Hacker News new | ask | show | jobs
by buremba 846 days ago
This happens because Google hides the query cost behind its abstracted "TBs scanned" (for their data format, not even open-source so it's hard to estimate in advance) or even worse "slots" mechanism. Only a fraction of people try to understand how much these slots cost and most of them are the people who got an unexpected bill after using BigQuery and became more aware of how the product works.

If GCP would return the query cost in the API and show it directly in the console when you run a query, it would be much easier for their users but unfortunately, it's not Google's interest for obvious reasons.

1 comments

Exactly, even after seeing the issue I can't make heads or tails of what the hell a "TBs scanned" is relative to row counts, etc.

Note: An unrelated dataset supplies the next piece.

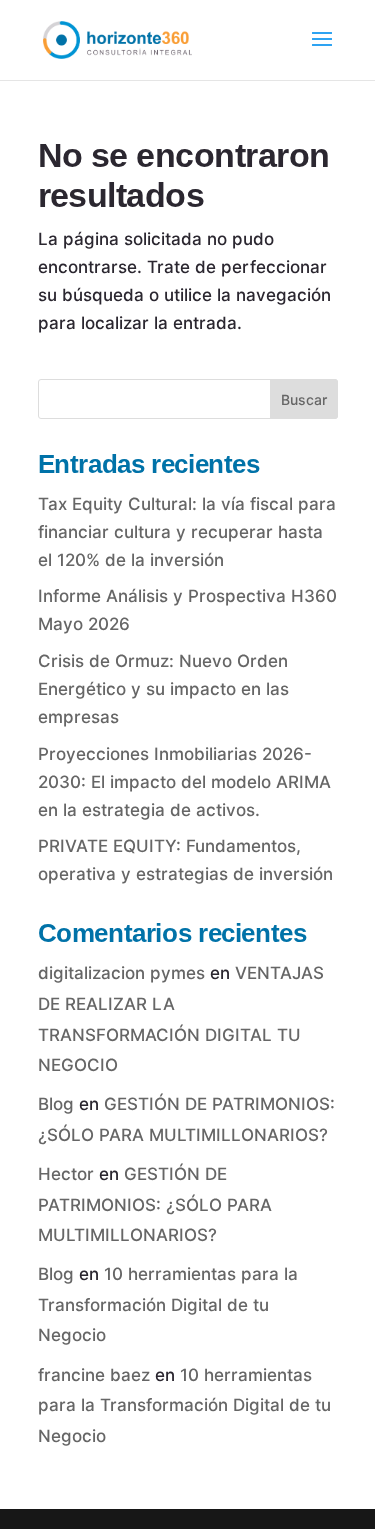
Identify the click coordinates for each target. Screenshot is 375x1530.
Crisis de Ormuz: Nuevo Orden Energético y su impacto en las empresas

Likewise, it seems to place a lot of assumptions on knowing what tables include - and on a dataset you didn't build yourself how can you know the tables are optimized to lower your costs? Hell, how can you even know what the costs are?
"TBs scanned" is the number of tebibytes of stored data that the system had to scan to serve your query. This is how BQ is billed, in the on-demand model.

The console shows you this number (in very small letters) after you have entered the query but before you press go. In the on-demand billing model, which is what you were using, you can multiply this number by $6.25 to understand your query cost, exactly.

It's a design that's hostile to new customers, I agree. But it is comprehensible.

There should be a cost estimate displayed prominently by default, and an option to turn it off for power users who know what they're doing (but keep the current less-prominently displayed amount of data estimate).